▸ What is required
Continue the essay about tracing Cape Verdean ancestry from where it stops, picking up after the phone call with the Elder's granddaughter.

▸ Given passage
..............................

Tara Christina M
3 min readOct 23, 2019


Journey to Cape Verde

An Unknown History

Photo by Alex Paganelli on Unsplash

When I first saw “Your results are ready” in my email inbox, my heart felt an openness, an excitement that was unfamiliar. It was about 4:40am in October 2018, and I told myself to wait before opening. Then I signed on and read that my highest percentage of ancestry came from Cabo Verde. Of my 34% African Ancestry, 25% of my DNA steemmed from the islands directly off the West African Coast.

“What was Cabo Verde?” I asked myself. I looked it up on Google, smiled and said out loud, “We’re from Cape Verde!!!” I constructed a text to a long time “Sister Friend” who wore her Cape Verdean Ancestry with a loud pride that I always secretly admired, and felt an affinity.

Since it was 5am I wrote the text and I decided to wait for a decent hour before sending. I laid in bed and checked the “University of Google” about everything I could find regarding this island that I’d only experienced through the stories of two women I’d known for years.

Approximately 7am came and I couldn’t hold back anymore, I sent the text to my friend and she immediately responded, “I’ve been up! Call me!” We chatted and she told me, “I told your brother years ago that you all were Cape Verdean but your mother said no.” We talked for hours it seemed, but after an hour we ended the conversation with her calling me “Cousin.” I laughed. “Cousin!” A term I grew up with regularly as we had a large family, but not within this particular context.

After a few months of me telling myself and others I would research relatives, I finally opened my results and began looking at people. I looked at a particular picture of a beautiful Elder who my heart said to contact first because she lived in the same city as I. I looked at her birthdate and thought, “It’s possible she’s still here,” as she was in her 90’s according to her profile. I emailed her and another “DNA relative.” I wanted to go down the whole list but I had to get back to work.

After an hour I checked my email and I received a response from the Elder’s Granddaughter, that her Grandmother had passed. But she gave me her number. My heart opened more. I waited a couple hours then called. Our conversation answered so many questions that have led to even more questions, my own deep thirst to know more.

..............................

▸ Data

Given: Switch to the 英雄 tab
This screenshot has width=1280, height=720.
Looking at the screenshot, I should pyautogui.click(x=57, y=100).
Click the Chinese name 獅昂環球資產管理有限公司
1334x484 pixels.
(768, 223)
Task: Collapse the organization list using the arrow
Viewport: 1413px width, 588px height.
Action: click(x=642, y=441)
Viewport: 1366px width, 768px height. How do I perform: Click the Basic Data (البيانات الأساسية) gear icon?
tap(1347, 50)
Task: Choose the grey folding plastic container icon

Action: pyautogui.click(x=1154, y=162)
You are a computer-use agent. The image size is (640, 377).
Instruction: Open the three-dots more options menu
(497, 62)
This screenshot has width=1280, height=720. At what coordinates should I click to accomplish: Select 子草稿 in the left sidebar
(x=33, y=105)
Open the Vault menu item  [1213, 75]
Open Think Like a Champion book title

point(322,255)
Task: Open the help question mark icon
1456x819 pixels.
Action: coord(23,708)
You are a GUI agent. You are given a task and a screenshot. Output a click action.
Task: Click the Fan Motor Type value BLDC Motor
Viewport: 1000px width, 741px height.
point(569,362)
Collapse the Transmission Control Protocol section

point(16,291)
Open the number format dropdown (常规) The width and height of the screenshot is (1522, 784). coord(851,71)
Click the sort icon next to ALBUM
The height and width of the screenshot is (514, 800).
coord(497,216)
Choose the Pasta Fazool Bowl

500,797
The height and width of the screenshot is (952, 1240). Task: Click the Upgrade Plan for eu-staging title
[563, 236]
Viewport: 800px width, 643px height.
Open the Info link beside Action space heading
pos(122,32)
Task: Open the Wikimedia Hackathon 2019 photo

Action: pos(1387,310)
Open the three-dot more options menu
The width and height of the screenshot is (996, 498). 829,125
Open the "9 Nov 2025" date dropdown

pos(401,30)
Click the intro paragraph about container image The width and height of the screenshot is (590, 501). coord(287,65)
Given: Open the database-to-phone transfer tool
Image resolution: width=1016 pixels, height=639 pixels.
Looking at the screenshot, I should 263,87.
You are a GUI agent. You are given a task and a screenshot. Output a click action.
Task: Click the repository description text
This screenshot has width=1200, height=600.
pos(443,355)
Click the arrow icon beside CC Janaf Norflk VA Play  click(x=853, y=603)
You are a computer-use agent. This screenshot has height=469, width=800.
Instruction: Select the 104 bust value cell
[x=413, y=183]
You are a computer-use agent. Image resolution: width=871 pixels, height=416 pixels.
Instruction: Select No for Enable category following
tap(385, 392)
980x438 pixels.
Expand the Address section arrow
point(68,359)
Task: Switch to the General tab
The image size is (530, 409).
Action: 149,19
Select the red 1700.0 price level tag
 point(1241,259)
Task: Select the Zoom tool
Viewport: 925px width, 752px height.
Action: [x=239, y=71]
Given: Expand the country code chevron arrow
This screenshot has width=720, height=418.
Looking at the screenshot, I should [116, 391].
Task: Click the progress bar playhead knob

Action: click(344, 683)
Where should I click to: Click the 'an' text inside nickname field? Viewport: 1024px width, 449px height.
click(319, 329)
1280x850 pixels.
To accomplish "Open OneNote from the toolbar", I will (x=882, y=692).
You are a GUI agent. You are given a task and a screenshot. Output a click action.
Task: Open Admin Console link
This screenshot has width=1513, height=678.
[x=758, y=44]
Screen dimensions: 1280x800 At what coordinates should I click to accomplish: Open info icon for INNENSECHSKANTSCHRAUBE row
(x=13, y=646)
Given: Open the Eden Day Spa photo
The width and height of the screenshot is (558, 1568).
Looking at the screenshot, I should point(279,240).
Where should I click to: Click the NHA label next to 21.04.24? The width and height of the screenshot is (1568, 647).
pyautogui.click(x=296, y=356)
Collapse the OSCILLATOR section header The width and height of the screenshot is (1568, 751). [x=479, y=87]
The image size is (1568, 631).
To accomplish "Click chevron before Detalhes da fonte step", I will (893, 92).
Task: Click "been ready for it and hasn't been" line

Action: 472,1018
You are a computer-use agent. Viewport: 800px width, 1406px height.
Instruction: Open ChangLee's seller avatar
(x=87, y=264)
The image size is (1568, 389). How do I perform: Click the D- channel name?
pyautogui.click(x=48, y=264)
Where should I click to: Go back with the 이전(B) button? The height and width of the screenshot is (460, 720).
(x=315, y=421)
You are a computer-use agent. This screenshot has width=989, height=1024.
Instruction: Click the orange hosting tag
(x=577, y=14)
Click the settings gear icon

..............................

▸ Task result
As I ate dinner with my son I kept saying, “Honey I’m just so excited!” as I repeatedly looked at my phone to see what other good news my newly discovered relative would bring.

Now I asked myself, where is our direct Cape Verdean Lineage? Was it from my Maternal Grandmother’s lineage, she is the one I feel most close from that side. Or is it my Maternal Grandfather, the one we never knew. Who was this mysterious man people said may have been Puerto Rican. With each passing moment, my heart opened a bit more. With so many of the relatives I grew up with passing, I felt a strong sense of new growth, more family out there. It could be people I’ve known and loved for years.

I just discovered a Cape Verdean group and saw that a long time friend of mine asked a question about research. We lost touch recently, only sending an occasional email. I messaged her and informed her that I also have Cape Verdean Ancestry. She responded with an excitement that I could feel in her message, “Call me!” I love this, “call me,” that I’ve gotten from my newfound family.

This is the year of “The of the Return*.”The 400th anniversary of when our Ancestors were enslaved and brought to Turtle Island, aka the United States. I’m not sure if that’s how my Cape Verdean Ancestors came here or not. I pray I can discover as much about this previously lost, and happily newly found connection.

As I lay in bed, typing on my phone at 6am I am moved to tears. I reflect on all those years that felt like I never fit in, have been replaced with a sense of belonging to Cape Verde.

*The Year of the Return” is where the Ghana’s President Nana Akufo-Addo officially welcomed the descendants of formerly enslaved African people back to Africa.